So what happened is we have this authentic (and I might add, correct) belief that the best syrup is real Vermont maple syrup. Our daughter doesn’t share that conviction because one of the great failures in our lives was to communicate the passion requisite for that kind of attachment to that condiment. She is indifferent to it, all right? Now her kids prefer the petroleum-based fake stuff to real maple syrup. That is what’s wrong with America.
Now I’m making a point here, and that is you go from something that’s authentic, to an indifference, to a place where eventually the artificial is preferred to the real. Now of course the syrup is a silly issue. With butter and margarine, it’s a silly issue. With spiritual things, it’s a serious issue, because you begin with authenticity. If it’s not transmitted correctly to the next generation you begin to move into an area of indifference where they have a form of godliness, they have the structure and the traditions and the customs and the moral sense but not the real burning sense of faith.

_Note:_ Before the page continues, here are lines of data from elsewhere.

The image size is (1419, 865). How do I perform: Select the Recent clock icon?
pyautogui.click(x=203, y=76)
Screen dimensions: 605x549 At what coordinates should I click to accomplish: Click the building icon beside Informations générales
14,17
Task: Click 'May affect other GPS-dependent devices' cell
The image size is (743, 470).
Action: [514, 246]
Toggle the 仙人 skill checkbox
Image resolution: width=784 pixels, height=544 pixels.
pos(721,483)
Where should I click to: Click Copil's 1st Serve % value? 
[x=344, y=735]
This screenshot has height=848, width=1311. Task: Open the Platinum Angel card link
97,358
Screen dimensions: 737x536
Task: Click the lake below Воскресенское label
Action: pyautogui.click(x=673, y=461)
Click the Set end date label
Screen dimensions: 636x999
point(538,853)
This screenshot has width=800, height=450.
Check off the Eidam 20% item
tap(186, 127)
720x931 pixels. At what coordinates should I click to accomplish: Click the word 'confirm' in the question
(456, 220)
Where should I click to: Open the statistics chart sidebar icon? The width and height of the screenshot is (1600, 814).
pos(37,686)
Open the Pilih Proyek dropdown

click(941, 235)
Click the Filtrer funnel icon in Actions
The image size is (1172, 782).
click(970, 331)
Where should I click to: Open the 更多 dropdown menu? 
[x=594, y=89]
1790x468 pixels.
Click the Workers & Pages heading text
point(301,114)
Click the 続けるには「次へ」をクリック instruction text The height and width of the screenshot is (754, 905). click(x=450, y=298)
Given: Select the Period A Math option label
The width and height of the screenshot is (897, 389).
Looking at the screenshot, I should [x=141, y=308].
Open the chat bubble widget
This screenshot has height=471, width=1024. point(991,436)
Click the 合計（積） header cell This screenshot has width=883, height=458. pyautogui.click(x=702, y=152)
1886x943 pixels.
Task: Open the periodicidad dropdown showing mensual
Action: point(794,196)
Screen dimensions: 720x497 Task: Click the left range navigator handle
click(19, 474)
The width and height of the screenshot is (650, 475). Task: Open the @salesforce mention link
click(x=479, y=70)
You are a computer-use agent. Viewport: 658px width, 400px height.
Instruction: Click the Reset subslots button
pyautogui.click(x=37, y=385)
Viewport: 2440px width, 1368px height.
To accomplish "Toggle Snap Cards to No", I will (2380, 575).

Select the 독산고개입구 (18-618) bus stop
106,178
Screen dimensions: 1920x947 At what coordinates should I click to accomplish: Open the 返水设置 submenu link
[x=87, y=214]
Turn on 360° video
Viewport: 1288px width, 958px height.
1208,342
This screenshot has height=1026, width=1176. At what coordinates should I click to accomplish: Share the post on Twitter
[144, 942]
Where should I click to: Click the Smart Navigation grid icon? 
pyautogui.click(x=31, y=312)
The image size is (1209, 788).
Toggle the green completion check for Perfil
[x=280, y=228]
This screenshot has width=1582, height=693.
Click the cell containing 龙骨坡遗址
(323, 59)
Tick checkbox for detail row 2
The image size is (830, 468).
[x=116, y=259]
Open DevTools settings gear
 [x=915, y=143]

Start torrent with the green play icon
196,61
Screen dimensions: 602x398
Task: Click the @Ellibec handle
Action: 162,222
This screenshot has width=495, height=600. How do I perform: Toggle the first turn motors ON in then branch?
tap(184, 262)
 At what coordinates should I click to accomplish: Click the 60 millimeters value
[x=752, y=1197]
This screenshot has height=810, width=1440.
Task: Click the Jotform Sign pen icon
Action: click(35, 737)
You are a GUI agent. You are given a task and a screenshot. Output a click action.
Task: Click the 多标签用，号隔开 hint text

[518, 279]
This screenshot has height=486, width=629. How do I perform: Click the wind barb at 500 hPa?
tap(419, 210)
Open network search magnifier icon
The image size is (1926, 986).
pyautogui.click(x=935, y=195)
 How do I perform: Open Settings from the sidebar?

By the time you get to that next generation, they have none of that. That’s where anarchy comes. That’s where rebellion comes. That’s where apostasy comes. There’s no such thing as third-hand faith. Faith always has to be first hand.
3. Rules without relationship. I talk about that a lot. A lot of times another generation grows up, it doesn’t know the Lord because all they think of when they think of spiritual things is a bunch of burdensome rules, a bunch of older people telling us what we can’t do or what we should do.
It’s not tied to a relationship. Life has rules. There are rules. There are good rules. They’re there for a reason, but they have to flow from relationship. If you divorce them from relationship, what you have is you have the breeding ground for resentment and anger, and anger then leads to rebellion. This is how this cycle works, the curve works. So yeah, we need to communicate values, but more important is the relationship.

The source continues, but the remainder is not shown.